Two months ago, Noel Pearson asked: “how does the elephant sit down with the mouse?” This is the real question of the referendum. Put another way: how does Australia come to a new relationship between First Peoples and settlers? How can the past be reckoned with and a new future be made possible?
In the same interview, Pearson was asked what picture formed in his head when he imagined a “No” result this weekend. Like other campaigners, he said he couldn’t contemplate it. “My answer is … What do you say? What do you think is going to happen if the outstretched hand of Uluru is refused?” He continued: “The fact is a ‘No’ result will not be costless. It will have a huge cost attached to it.”
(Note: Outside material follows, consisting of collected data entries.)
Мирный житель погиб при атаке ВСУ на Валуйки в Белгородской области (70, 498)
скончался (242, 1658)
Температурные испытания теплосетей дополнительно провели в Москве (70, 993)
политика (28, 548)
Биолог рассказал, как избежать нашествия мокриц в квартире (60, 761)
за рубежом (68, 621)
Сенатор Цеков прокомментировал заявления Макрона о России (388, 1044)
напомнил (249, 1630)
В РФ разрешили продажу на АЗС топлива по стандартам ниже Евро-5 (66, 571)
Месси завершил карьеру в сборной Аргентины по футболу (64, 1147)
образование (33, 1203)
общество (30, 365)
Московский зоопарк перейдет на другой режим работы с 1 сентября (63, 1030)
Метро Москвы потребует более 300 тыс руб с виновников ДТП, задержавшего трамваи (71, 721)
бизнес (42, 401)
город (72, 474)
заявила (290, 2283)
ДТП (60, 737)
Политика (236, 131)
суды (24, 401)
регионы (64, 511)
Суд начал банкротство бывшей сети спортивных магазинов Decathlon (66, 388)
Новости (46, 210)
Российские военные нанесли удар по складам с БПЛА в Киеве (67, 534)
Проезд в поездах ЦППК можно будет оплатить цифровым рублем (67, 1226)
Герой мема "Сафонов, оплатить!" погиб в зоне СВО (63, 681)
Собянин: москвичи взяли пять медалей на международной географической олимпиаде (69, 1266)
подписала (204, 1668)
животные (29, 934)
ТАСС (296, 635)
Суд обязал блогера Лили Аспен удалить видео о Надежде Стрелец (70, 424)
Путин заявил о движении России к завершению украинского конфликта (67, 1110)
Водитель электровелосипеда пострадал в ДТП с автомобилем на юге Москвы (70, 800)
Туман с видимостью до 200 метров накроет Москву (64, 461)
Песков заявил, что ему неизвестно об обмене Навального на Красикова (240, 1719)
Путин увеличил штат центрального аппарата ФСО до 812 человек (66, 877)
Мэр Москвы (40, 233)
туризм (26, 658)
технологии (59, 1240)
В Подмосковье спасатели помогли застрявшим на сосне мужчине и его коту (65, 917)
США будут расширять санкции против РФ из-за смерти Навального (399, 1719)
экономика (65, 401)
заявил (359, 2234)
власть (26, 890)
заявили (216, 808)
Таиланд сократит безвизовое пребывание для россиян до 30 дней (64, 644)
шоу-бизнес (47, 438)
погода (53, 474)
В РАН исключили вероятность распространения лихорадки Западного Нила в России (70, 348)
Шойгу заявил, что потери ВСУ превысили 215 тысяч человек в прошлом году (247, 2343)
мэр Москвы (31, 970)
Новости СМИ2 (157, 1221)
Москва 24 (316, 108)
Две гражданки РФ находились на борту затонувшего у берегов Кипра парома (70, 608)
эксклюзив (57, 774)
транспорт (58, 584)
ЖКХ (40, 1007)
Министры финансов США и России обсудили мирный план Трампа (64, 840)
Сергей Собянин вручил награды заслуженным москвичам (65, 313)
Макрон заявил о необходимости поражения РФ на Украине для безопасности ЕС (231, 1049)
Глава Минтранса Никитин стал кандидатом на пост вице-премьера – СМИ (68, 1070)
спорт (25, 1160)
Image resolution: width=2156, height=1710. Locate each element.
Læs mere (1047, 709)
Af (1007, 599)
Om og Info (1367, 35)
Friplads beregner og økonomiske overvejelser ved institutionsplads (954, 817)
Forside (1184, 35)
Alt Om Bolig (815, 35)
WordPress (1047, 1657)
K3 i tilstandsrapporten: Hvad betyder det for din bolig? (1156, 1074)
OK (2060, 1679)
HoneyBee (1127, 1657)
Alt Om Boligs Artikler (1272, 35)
That cost becomes clearer and clearer. It will not be just the repudiation of the Uluru Statement from the Heart. It will not be just the rejection of First Nations people, of their right to be recognised in the Constitution and to advise on the laws that affect them.
It will be a dull march back into history, a return to the denialism and silence that has defined white Australia. Honesty will be torn from the trees. Any notion of shared understanding will be shredded.
For all the misinformation and deceit, all the lies of the campaign, we will be left with one ugly truth: given the chance, Australia would still sooner destroy Indigenous people than listen to them as equals. The central impulses of colonisation are all still there, brutal and unrepentant.